Riding the subways of New York, I’m sure every commuter has experienced the terror of being trapped in a car with somebody crazy. I remember the first time that happened to me–maybe a month after I moved to the city–a tall, burly white guy with a full beard and wild corkscrewed hair started banging on the roof of the subway car, yelling about how he should get a seat on the train. I moved down the car away from him and was glad because just a few minutes later the train got stuck in the tube between Bedford Avenue and First Avenue, a common occurrence on the L train. The scary guy’s yelling turned to raving and I was shaken for hours after I arrived to work.

This weekend Kristi and I decided to ride on the Nostalgia Train, a subway made up of vintage cars that went from Grand Central Terminal to Van Cortlandt Park in the Bronx. On the way to the city while riding the L train, I looked out the subway window after hearing the train’s sharp horn blasting, warning workers in the tunnel. I watched the grimy walls of the tunnel slip by and was surprised to see an MTA guy in reflective vest and helmet pressed against the wall of the tube. It scared me how quickly he reared up when I wasn’t expecting a person in that narrow space. After about a hundred meters, I saw a clutch of MTA guys outside the window leaning up against the walls. There’s only about a foot and a half of space between the train and the tunnel wall, and these guys seemed just fine with that.

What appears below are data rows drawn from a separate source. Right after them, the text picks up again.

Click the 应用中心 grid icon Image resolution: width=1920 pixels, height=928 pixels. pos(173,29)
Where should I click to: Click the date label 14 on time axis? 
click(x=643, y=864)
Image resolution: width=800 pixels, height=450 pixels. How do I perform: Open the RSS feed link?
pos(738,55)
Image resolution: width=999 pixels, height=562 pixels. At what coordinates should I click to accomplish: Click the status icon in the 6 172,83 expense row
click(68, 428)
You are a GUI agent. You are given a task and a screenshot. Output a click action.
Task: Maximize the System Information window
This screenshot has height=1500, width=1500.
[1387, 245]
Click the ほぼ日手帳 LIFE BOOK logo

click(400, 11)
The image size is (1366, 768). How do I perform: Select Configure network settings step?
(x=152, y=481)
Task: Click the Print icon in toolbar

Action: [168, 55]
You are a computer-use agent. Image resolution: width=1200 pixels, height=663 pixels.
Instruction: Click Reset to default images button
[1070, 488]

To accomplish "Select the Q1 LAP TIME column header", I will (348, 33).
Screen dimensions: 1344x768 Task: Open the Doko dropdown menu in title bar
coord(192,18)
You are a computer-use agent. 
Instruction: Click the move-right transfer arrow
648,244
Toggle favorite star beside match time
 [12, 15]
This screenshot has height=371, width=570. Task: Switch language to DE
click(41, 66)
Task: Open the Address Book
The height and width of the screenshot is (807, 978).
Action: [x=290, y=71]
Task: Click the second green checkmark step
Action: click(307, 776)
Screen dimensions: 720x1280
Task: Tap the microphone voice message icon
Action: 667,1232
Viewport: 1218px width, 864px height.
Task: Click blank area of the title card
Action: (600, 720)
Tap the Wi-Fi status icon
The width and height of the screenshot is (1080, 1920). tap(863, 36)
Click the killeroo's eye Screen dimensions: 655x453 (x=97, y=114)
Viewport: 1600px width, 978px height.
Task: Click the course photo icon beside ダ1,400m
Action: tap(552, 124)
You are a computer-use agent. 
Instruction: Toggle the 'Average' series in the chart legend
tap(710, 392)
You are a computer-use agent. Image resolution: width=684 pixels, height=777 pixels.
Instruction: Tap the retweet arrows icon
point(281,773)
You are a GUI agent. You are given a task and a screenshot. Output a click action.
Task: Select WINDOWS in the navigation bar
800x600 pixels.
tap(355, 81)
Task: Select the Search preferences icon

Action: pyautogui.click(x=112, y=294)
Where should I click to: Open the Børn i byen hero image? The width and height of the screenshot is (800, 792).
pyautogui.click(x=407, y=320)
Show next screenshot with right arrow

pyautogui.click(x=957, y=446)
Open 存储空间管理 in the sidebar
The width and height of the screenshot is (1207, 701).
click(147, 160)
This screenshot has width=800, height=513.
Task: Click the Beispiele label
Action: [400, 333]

Once we arrived at Grand Central and found the right platform, I was surprised by who was riding the train with us. Most of the riders were crazy guys all tricked out in MTA paraphernalia–engineer caps pierced with pins representing the different subway lines, MTA T-shirts and bags. Kristi and I rode in the last car of the subway–the oldest car of the train (1950s) with wicker seats, fans, and ads on the walls for Lifebuoy soap and against the Communists. Of course, all the crazies went for that car as well and we had to deal with a tall guy with eyes so light and milky they seemed to have cataracts–he talked the whole time about the different makes of subway cars, when they were rolled out, and what their original features were. Nobody asked for this commentary–he just preached it. I accidentally made eye contact once and he started drilling me about Brooklyn and bridges that were unstable. There was also a pervy beer-bellied guy wearing an F train T-shirt who kept taking pictures of me and Kristi. He took pictures of Kristi’s feet and other body parts while pretending that he was snapping the train. I shudder to think of the shrine he’s made to my poor sister.